Hierarchical Softmax

In a typical skip-gram model, the output layer commonly uses a softmax function to yield the probability distribution. In general, the softmax function can squash a vector of real values into another vector whose values are controlled within the range (0, 1). To reduce the computational cost and time, a replacement function called hierarchical softmax was proposed in (Morin and Bengio, 2005). The hierarchical softmax function requires less computational space and time by obtaining a vector with a length of no more than log₂|D|, whereas the standard softmax must compute a D-dimension vector (Mikolov et al., 2013).

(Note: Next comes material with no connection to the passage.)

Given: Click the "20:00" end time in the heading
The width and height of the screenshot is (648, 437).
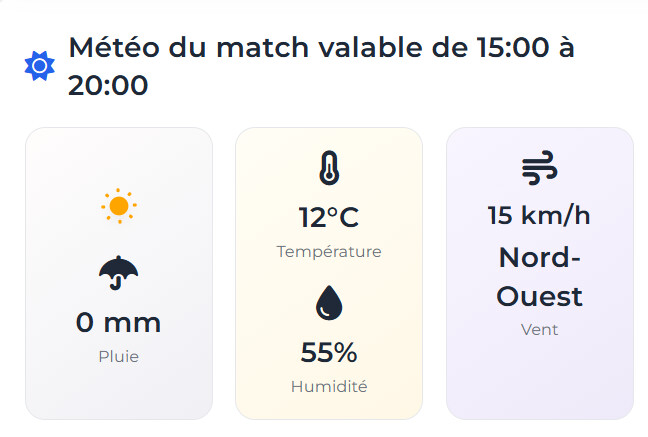Looking at the screenshot, I should [x=108, y=86].
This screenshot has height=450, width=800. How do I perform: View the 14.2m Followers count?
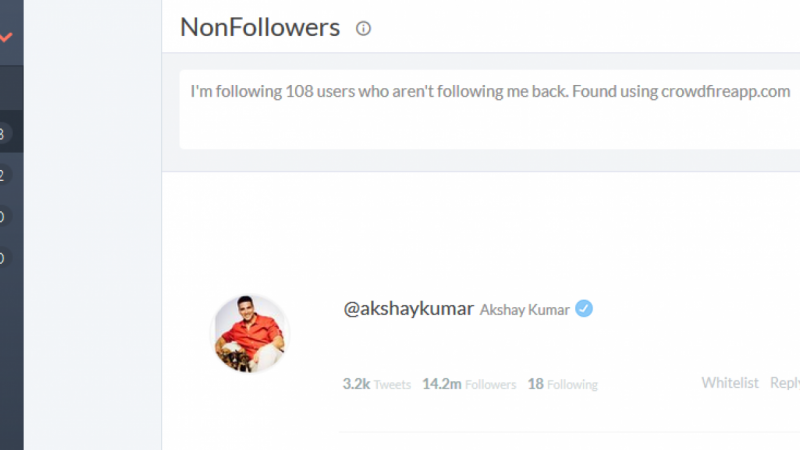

Hierarchical softmax constructs a binary tree with all the nodes as leaves (Figure 2) to achieve exponential speed-up of computation. The output of learning a drug relationship dataset is formalized as a Huffman tree with a train of binary decisions. The more related to the root, the closer the distance to the current node is. The algorithm then assigns 1 to the left branch and 0 to the right branch of each node on the tree to formalize these nodes into vectors, which denote the paths from the root node to the current nodes. In Figure 2, the red line indicates the metapath between drug “D013999,” the root, and drug “C014374” and corresponds to the information learned from the input dataset.

FIGURE 2

Figure 2. Diagram of hierarchical softmax.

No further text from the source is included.